## [Written exercise a]
Print the section of the clock synchronization text between "When the offset" and "PTP master-clock frequency.", inclusive, copied word for word.
##############################
When the offset from the master exceeds the threshold, the clock frequency adjustment is clamped. The clamp rate depends on the requirements of the application. For a step change in time, this normally results in a small one-time perturbation to the clock. If the step is a result of a grandmaster change, then the clamping period may continue for some time as the clock frequency is tuned to the frequency of the new master. During this time, the application may operate in a slightly degraded mode. Periodic or cyclic events may then be scheduled based on the local clock and will not be affected by large step changes in time provided that the local clock remains synchronized to the PTP master-clock frequency.

Time-stamp compensation
When a jump to the master time occurs, not all clocks in the system will see the jump at the same time. If there is a step change to the master’s clock, the amount of time it takes to propagate to the Node 1 slave clock and the Node 2 slave clock will differ by the delay through the PTP boundary clock. For some implementations, the delay may be as long as one sync interval. Time stamps generated by Node 1 will differ by the amount of the time step until all clocks see the same step and adjust their clocks accordingly.

A time step occurs at Node 2 between times 310 and 410. Time 310 is adjusted to time 100310 to account for the step change.
##############################
## [Written exercise b]
Output the entries between the line holding "You are a computer-use agent. Viewport: 1380px" and the line holding "The height and width of the screenshot is (272, 619).", inclusive, reproducing each line verbatim.

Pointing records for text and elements
##############################
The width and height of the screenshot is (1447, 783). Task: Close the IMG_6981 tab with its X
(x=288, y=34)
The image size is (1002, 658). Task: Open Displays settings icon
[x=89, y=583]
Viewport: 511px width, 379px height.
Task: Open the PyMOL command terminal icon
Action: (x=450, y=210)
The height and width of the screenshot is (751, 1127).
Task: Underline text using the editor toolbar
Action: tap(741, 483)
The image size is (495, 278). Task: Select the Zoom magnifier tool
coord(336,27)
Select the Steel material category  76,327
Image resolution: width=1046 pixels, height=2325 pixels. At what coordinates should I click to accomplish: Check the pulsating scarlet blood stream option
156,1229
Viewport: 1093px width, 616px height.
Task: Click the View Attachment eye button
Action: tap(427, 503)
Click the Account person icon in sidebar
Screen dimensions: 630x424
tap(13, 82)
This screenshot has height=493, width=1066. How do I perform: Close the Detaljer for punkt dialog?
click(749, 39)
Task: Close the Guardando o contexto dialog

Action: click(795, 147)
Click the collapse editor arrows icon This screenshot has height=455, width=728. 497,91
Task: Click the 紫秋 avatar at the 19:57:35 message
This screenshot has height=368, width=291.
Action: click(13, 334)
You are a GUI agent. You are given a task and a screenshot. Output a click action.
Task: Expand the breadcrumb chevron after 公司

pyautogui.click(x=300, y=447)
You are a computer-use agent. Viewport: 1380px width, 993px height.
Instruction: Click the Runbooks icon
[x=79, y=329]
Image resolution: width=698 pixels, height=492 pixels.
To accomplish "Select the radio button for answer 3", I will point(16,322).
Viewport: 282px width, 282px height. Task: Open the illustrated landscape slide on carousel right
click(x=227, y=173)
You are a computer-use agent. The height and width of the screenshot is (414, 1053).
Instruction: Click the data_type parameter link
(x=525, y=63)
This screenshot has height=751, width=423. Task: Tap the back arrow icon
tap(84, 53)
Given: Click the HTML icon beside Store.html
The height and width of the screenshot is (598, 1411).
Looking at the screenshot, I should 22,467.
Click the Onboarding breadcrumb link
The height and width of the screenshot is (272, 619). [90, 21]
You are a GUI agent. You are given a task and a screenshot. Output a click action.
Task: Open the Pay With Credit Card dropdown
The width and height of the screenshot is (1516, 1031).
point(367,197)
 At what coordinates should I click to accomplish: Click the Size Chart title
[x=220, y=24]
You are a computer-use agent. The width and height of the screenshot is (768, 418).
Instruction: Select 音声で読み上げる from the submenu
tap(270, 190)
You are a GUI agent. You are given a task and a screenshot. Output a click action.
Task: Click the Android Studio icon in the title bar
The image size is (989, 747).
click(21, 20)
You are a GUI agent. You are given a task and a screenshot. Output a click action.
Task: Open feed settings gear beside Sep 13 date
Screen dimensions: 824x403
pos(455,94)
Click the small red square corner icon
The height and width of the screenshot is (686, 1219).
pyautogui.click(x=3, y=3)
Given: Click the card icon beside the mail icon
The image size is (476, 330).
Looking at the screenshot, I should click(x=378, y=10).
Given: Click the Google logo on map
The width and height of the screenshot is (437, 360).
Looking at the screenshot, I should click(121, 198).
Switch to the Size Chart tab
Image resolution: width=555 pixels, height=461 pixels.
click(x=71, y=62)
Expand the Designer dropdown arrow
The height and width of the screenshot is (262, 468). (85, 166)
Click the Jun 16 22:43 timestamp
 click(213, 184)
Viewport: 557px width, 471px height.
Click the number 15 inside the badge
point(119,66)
##############################
## [Final result a]
When the offset from the master exceeds the threshold, the clock frequency adjustment is clamped. The clamp rate depends on the requirements of the application. For a step change in time, this normally results in a small one-time perturbation to the clock. If the step is a result of a grandmaster change, then the clamping period may continue for some time as the clock frequency is tuned to the frequency of the new master. During this time, the application may operate in a slightly degraded mode. Periodic or cyclic events may then be scheduled based on the local clock and will not be affected by large step changes in time provided that the local clock remains synchronized to the PTP master-clock frequency.

## [Final result b]
You are a computer-use agent. Viewport: 1380px width, 993px height.
Instruction: Click the Runbooks icon
[x=79, y=329]
Image resolution: width=698 pixels, height=492 pixels.
To accomplish "Select the radio button for answer 3", I will point(16,322).
Viewport: 282px width, 282px height. Task: Open the illustrated landscape slide on carousel right
click(x=227, y=173)
You are a computer-use agent. The height and width of the screenshot is (414, 1053).
Instruction: Click the data_type parameter link
(x=525, y=63)
This screenshot has height=751, width=423. Task: Tap the back arrow icon
tap(84, 53)
Given: Click the HTML icon beside Store.html
The height and width of the screenshot is (598, 1411).
Looking at the screenshot, I should 22,467.
Click the Onboarding breadcrumb link
The height and width of the screenshot is (272, 619). [90, 21]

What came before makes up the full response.